Please report each line in the listing below that contains the string "details". Case counts.

━━━━━ DATA TO PROCESS ━━━━━

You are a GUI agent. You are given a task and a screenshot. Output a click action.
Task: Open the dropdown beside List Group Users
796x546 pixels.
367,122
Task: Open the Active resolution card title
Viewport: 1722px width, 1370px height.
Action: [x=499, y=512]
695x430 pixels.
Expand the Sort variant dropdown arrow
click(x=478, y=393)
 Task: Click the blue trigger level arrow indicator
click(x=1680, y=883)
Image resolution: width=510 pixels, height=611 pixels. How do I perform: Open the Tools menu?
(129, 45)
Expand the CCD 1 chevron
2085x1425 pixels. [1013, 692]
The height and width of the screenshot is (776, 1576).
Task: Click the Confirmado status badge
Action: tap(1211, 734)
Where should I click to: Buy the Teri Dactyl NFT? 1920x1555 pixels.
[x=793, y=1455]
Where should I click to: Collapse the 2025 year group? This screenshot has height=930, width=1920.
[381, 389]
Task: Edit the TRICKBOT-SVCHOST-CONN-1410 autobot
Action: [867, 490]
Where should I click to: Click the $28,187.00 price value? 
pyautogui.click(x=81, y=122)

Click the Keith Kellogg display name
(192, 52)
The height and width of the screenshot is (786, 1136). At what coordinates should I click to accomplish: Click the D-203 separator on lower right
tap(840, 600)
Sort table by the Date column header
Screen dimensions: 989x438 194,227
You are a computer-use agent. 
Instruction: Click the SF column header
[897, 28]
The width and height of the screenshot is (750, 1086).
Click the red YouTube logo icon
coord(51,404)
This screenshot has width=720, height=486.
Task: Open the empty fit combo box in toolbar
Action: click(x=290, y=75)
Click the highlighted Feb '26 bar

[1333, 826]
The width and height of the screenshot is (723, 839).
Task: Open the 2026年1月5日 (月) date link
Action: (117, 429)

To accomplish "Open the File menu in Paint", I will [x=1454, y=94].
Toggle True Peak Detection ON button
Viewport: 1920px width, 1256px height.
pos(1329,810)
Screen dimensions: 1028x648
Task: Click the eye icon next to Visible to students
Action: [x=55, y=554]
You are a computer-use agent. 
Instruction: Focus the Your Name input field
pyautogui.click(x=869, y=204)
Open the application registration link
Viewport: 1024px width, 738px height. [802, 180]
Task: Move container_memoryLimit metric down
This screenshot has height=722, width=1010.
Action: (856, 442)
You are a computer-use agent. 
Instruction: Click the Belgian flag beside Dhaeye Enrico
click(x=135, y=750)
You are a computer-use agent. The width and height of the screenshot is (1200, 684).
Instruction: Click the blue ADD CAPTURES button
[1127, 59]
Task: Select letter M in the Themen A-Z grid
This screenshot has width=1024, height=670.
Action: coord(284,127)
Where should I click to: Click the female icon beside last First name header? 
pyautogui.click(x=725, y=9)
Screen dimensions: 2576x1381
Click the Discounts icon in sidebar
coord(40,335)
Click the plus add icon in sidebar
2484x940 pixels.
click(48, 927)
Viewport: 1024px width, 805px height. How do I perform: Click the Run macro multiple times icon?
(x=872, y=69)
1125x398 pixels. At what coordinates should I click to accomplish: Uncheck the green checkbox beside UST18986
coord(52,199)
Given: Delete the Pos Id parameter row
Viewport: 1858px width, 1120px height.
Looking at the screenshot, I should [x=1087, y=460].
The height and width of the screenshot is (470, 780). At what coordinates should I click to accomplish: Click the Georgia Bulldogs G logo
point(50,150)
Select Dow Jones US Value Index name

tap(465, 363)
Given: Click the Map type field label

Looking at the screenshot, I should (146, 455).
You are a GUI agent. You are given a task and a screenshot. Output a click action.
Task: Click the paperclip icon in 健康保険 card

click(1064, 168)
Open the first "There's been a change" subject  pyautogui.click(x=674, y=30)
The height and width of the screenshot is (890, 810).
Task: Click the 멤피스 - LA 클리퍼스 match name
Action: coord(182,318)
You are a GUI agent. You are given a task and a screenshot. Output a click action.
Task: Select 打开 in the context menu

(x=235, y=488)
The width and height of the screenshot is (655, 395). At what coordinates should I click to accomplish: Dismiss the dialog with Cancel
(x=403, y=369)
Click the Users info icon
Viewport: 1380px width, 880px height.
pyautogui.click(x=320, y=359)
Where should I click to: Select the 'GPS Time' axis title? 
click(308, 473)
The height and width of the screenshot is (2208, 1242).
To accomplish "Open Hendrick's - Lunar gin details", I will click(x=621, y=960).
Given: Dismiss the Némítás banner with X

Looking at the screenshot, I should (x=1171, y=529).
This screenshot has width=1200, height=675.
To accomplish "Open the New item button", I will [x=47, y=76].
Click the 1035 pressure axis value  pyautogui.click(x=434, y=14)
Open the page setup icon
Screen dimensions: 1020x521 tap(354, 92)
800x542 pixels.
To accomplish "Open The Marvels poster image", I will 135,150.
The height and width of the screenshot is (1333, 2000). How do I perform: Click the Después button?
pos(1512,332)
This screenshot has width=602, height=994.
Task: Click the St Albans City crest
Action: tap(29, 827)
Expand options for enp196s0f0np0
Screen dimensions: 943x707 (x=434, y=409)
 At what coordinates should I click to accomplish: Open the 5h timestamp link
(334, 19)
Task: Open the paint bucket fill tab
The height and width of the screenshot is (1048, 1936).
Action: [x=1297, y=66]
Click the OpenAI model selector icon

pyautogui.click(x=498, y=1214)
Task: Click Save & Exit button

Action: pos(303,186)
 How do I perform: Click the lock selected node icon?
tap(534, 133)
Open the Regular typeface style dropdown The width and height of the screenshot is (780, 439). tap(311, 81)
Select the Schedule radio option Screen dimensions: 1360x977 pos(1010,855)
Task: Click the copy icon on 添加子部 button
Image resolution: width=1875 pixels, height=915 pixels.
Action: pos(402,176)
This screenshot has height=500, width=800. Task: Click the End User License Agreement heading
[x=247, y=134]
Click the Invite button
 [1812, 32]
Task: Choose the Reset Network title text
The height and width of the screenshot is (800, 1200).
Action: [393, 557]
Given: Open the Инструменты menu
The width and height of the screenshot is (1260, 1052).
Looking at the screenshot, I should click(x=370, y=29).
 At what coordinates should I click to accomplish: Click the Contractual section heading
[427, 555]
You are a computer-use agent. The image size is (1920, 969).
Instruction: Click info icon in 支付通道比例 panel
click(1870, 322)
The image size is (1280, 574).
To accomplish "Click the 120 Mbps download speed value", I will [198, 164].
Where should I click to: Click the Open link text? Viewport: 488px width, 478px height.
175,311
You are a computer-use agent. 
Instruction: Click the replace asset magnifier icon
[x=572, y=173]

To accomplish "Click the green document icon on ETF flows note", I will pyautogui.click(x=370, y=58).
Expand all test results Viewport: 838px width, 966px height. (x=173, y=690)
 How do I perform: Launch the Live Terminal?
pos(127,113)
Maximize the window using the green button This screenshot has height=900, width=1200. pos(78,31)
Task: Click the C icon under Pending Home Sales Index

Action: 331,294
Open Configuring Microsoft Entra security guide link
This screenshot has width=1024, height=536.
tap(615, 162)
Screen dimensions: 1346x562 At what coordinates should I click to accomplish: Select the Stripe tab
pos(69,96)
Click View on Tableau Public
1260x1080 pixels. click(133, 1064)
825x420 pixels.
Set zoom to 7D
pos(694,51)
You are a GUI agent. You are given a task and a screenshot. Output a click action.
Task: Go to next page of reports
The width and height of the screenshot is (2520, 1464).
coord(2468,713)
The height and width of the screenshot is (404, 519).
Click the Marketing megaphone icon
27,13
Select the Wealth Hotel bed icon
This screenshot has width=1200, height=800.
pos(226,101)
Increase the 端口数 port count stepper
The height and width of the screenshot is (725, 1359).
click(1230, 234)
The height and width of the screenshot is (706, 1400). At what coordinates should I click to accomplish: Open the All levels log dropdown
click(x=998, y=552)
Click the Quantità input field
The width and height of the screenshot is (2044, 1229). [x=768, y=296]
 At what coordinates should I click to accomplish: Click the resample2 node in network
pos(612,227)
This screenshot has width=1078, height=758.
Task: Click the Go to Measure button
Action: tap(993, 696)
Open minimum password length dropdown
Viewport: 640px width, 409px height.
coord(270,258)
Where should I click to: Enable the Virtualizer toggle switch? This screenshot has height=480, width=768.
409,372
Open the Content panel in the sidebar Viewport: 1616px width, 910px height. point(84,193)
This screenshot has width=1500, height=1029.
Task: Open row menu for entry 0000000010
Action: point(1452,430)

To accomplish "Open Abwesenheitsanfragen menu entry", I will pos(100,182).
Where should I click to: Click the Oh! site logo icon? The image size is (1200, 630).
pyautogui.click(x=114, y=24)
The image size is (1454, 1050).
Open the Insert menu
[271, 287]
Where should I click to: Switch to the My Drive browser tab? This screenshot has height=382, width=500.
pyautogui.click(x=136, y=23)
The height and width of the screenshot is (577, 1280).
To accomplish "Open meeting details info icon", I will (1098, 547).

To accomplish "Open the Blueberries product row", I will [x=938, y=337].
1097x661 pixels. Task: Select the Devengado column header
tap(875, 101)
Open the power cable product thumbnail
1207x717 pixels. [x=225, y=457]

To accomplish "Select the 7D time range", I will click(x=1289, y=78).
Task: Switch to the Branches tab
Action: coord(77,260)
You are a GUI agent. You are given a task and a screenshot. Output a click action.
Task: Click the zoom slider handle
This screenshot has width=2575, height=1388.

━━━━━

### ANSWER IN FULL
To accomplish "Open Hendrick's - Lunar gin details", I will click(x=621, y=960).
To accomplish "Open meeting details info icon", I will (1098, 547).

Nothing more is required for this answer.